Question 2: Can we have a CL method that works under your assumptions but without a memory buffer? Or is access to a memory essential to achieve a model that does not forget?
Our work aims to address the theoretical question of what types of features or representations are necessary and should be learned in CIL. Our method (IFO) requires a memory buffer to safeguard the features learned from previous classes. Our method is an online CL method and it is hard to do online CL without a memory buffer. We are unaware of any existing online CL method that does not use a memory buffer. We have revised the introduction to reduce confusion.
Question 3: What are the similarities or differences between the “data environment shift setting” and a “domain incremental”?
In general, data environment shift can be seen as a form of domain incremental learning with the classes across different tasks remaining the same, but the environments differ. However, traditional vision domain incremental setting like Rotate-MINISTsimply rotate the digit by a random degree. Our data environment shift setting is more challenging because it shifts the entire data environment for each task (Art-painting -> Cartoon -> Photo -> Sketch).
Question 4: One significant limitation of Online scenarios is the computational capacity. Some argued that most methods underperform due to the low time to train the model. However, in the proposal, you are increasing the losses, by increasing the augmentations (Eq 1, 5 and 7). How much do you expand the batch size to be able to see all the samples? Or do you keep the batch size fixed and increase the interactions you train the model?How much does the computational time increase?

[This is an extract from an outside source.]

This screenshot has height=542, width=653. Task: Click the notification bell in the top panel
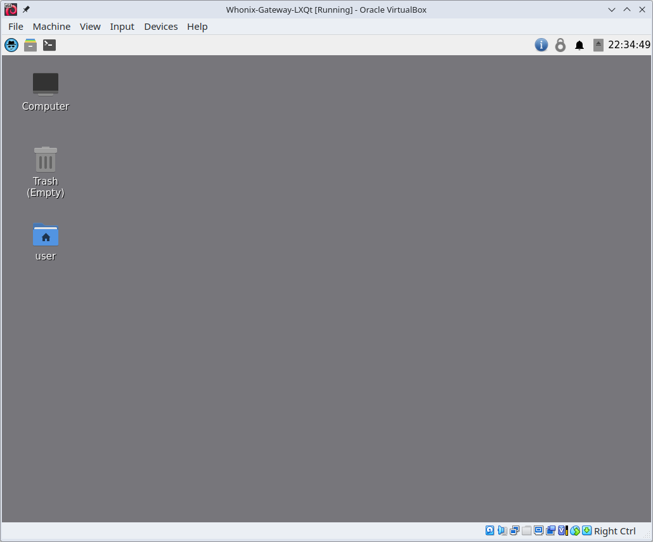[579, 45]
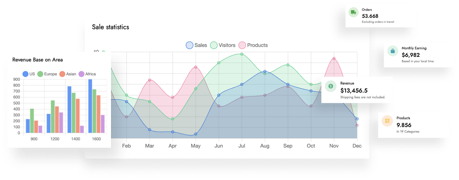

With data augmentation, the training batch size increases by seven-fold. We train the model with all augmented data points in one iteration. This increases the training time from 25 minutes (using the experience replay method) to 1 hour and 12 minutes (with our IFO method) on the CIFAR-100 dataset. We usean A100 GPU in training. However, our method outperforms the experience replay method in accuracy by a significant margin. We anticipate that more advanced GPUs in the future will reduce the training time.

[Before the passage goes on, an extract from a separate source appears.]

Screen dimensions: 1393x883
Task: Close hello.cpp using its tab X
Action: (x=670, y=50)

Question 5. The size of the buffer and the samples stored can significantly influence the accuracy obtained in memory-based methods. How does the K value behave when changing the buffer size?
We've observed that the results with different choices of k are consistent across various buffer sizes. For instance, when the buffer size is set to 1k on the CIFAR100 dataset, the performances for k values from 1 to 5 are 33.2, 33.2, 34.0, 34.5, and 34.7, respectively. Similarly, with a buffer size of 5k on the CIFAR100 dataset, the corresponding performances for k from 1 to 5 are 43.2, 45.5, 46.5, 46.5, and 46.6 respectively. As a result, we decided to set the value of k to 3. In the scenarios where the buffer size is very small (e.g., 10), the buffer may not store a large amount of previous training data for the same task in online class incremental learning (CIL). In such cases, we omit the use of the second method for environmental augmentation. Consequently, there's no need for the selection of k.

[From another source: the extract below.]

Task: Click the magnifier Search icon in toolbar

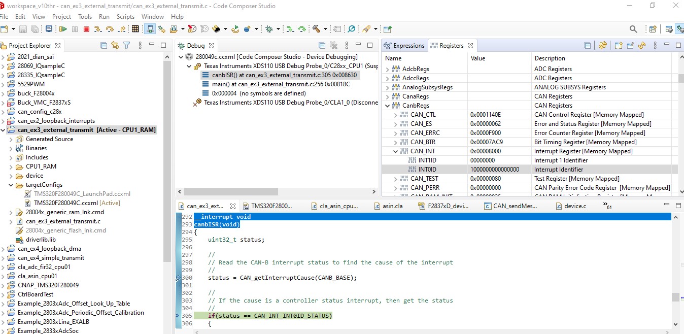Action: pyautogui.click(x=633, y=29)
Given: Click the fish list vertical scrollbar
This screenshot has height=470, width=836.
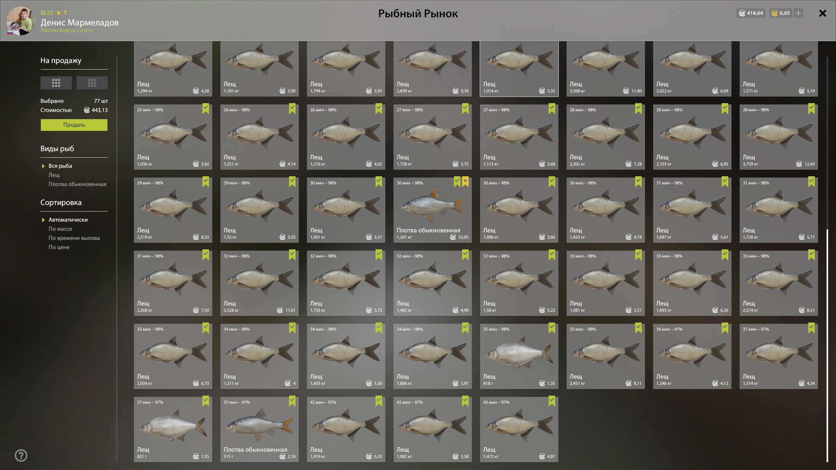Looking at the screenshot, I should pyautogui.click(x=827, y=346).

Question 6. Can you explain Table 3 in a different way? When it said, “no align”, you just removed the align? In most cases, the difference is less than 1% of accuracy. How can you identify if one of these components is not necessary?
For the "no align" experiment, we continue to employ the environmental augmentation to enhance the training data; however, we refrain from aligning the representations of the same image with different environmental augmentations. Consequently, the model may learn features related to the environment rather than an invariant class representation for classification. We identify unnecessary components by assessing whether they result in a drop in validation performance or fail to yield a noticeable improvement in validation performance across different datasets.
Hi reviewers and AC
We have revised and updated our paper. All edited places are colored with blue.